## Work task
In the records below, find each line that holds "Where" and return it.

## Source information
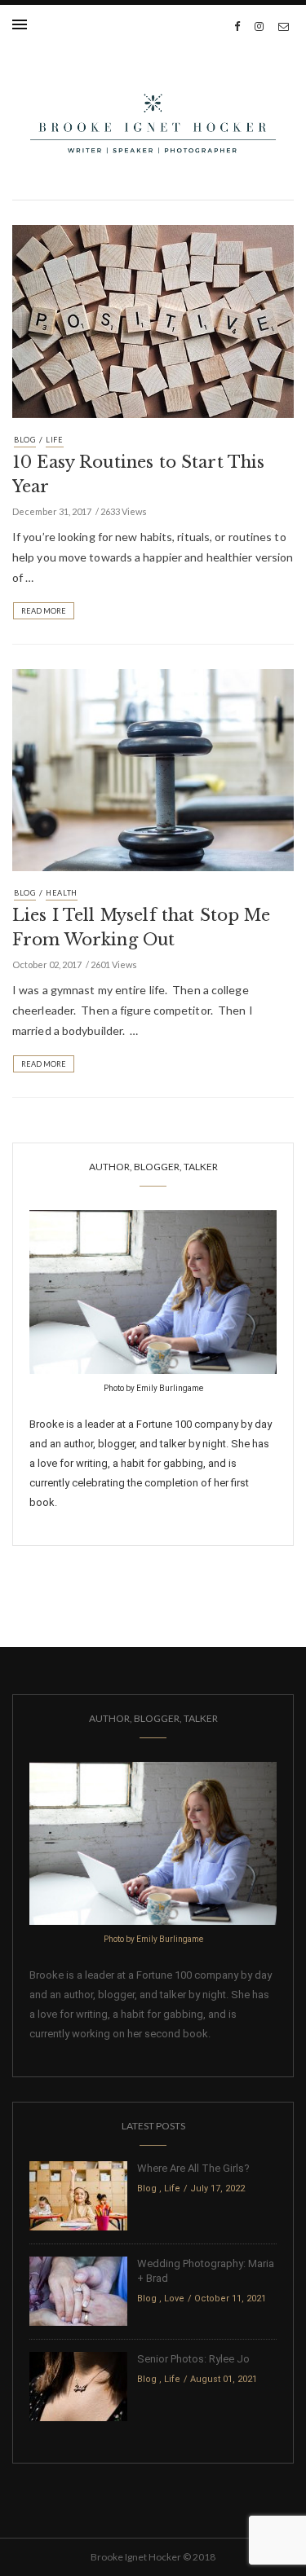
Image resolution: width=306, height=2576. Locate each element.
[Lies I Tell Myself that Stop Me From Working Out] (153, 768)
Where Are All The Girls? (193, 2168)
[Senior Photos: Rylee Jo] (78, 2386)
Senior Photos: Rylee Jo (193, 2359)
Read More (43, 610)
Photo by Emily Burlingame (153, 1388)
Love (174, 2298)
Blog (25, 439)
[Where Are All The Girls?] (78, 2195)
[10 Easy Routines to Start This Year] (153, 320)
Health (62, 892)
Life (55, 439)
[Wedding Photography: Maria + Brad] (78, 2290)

## Written reply
Where Are All The Girls? (193, 2168)
[Where Are All The Girls?] (78, 2195)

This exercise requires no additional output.